* _WORK TASK_:
After finding "You are a computer-use" in a line below, print that line and the rest of the lines exactly, leaving out all pictures.

* _LISTED RECORDS_:
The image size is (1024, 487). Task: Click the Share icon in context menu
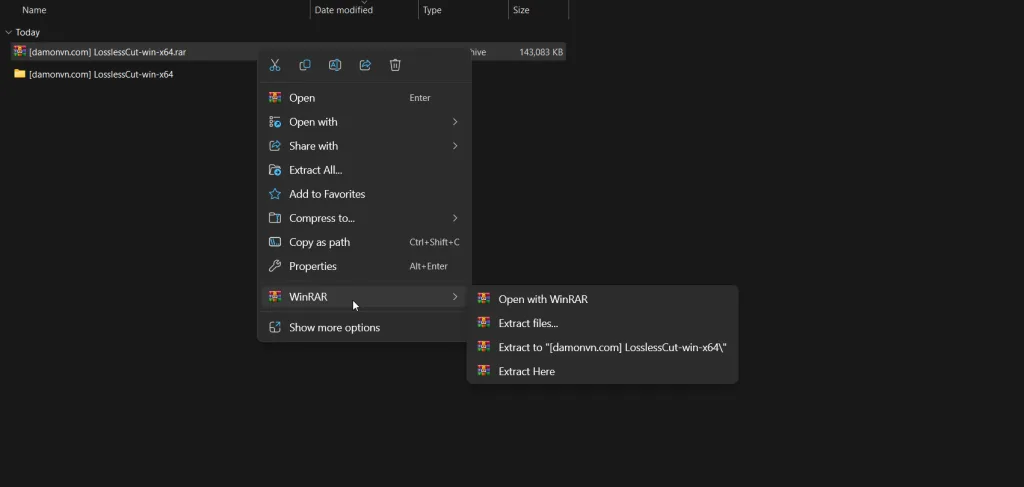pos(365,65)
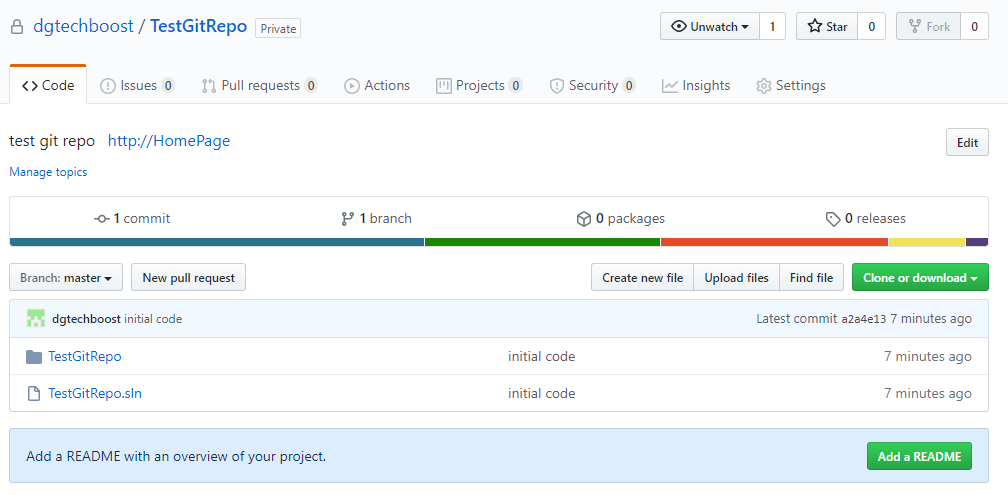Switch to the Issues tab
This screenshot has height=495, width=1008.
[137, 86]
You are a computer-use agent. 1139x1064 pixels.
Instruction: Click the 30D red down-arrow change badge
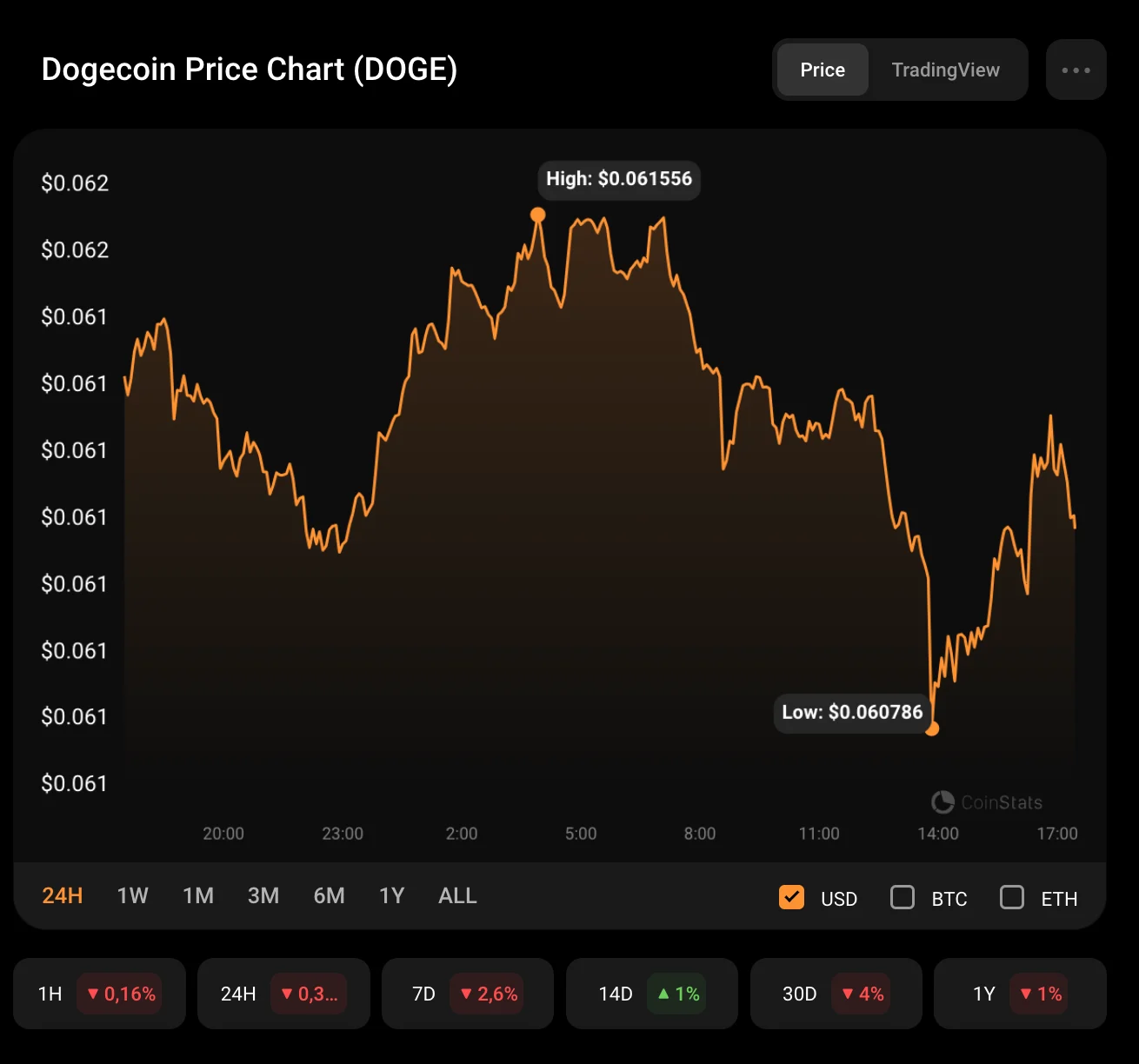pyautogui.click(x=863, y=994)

* _RESULT_:
You are a computer-use agent. 1139x1064 pixels.
Instruction: Click the 30D red down-arrow change badge
pyautogui.click(x=863, y=994)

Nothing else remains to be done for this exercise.